The surgical success rates and complication profiles observed in our study are consistent with findings in the existing literature. In our study, the GATT group achieved a complete success rate of 88.2%, which is close to the 85% success rate reported by Dar et al.14 for patients with advanced glaucoma undergoing GATT. Additionally, Liu et al.15 reported a 45% IOP reduction at 4 years with a cumulative failure rate of 53.9%, suggesting that while GATT is effective, failures can occur over the long term. In comparison, BANG studies like those by Bukke et al.13 reported an overall success rate of 87.5% at 12 months when combined with phacoemulsification, though isolated BANG procedures often showed lower success rates. Complications such as transient hyphema were the most common adverse events in both GATT and BANG.

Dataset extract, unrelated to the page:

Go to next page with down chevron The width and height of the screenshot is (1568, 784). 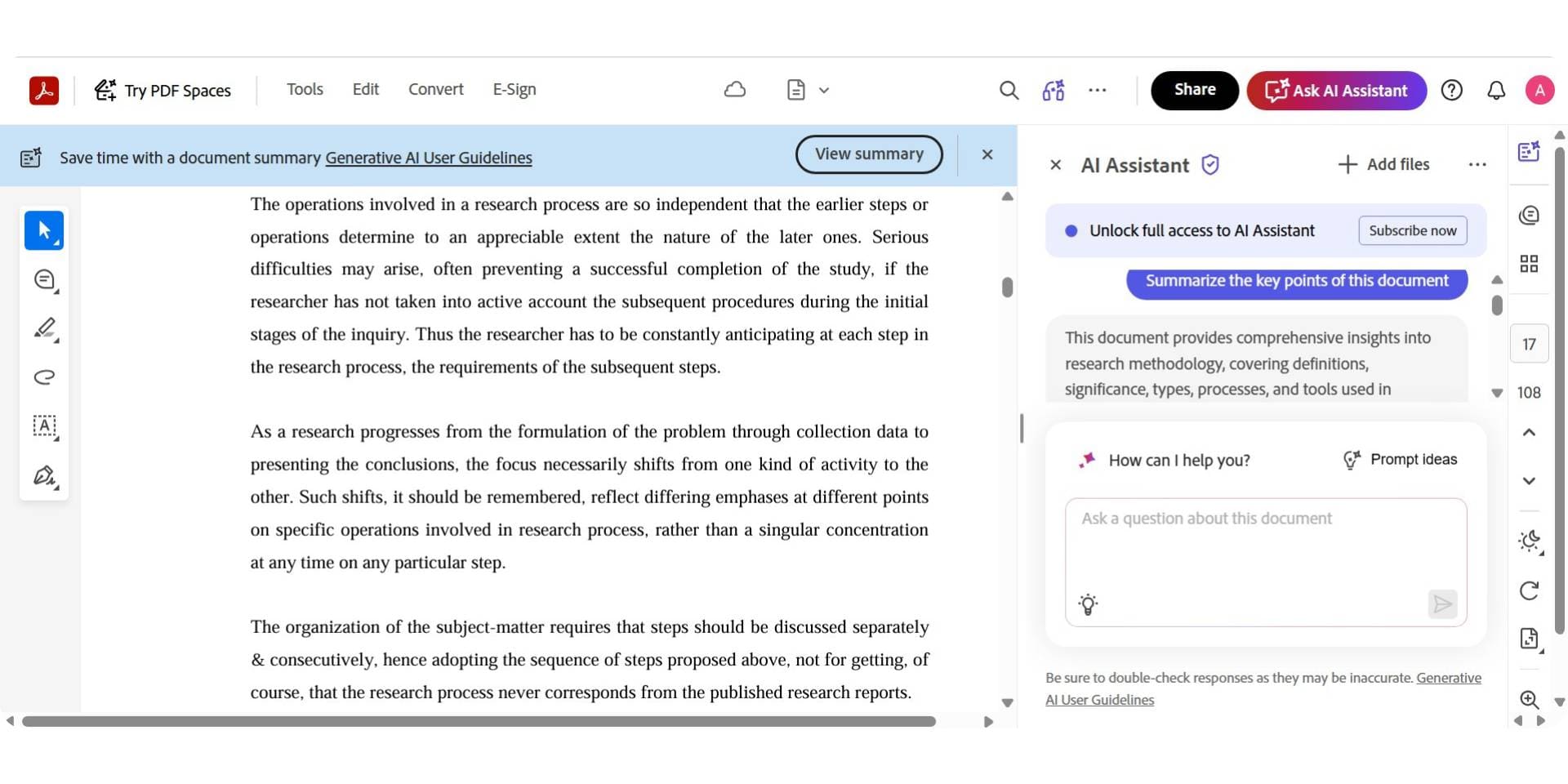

Our comprehensive analysis of IOP reduction trends, surgical success rates, and complication profiles over an extended follow-up period demonstrated superior and sustained efficacy of GATT in achieving long-term IOP control compared to BANG. These findings may offer valuable guidance for clinicians in tailoring surgical interventions according to individual patient needs and disease severity. The inclusion of detailed failure trends also underscores the importance of considering the extent of TM intervention when predicting long-term outcomes. Furthermore, this study highlights the clinical significance of early versus late surgical failures, helping to refine postoperative expectations and management strategies. By filling these gaps, our research enhances the understanding of MIGS efficacy and supports evidence-based decision-making in glaucoma management.
Study Limitations
This study has several limitations. The retrospective design and sequential allocation of patients introduce potential biases, limiting the validity of direct comparisons between GATT and BANG. The lack of true randomization and the single-surgeon setting may affect the generalizability of the results to broader populations and varying skill levels. The sequential selection of surgical techniques may have resulted in increased surgeon experience over time, potentially influencing the outcomes in favor of later-performed procedures. Additionally, the sample size is relatively small, and the follow-up period may not fully capture long-term outcomes or late failures. Future studies should include larger, multicenter, randomized controlled trials to minimize bias and enhance generalizability. Longer follow-up periods are needed to assess the durability of IOP control and the frequency of late failures.
Conclusion
This study shows that GATT achieves greater and more sustained IOP reduction compared to BANG in OAG. The higher long-term success rate with GATT highlights its reliability, providing valuable guidance for MIGS selection.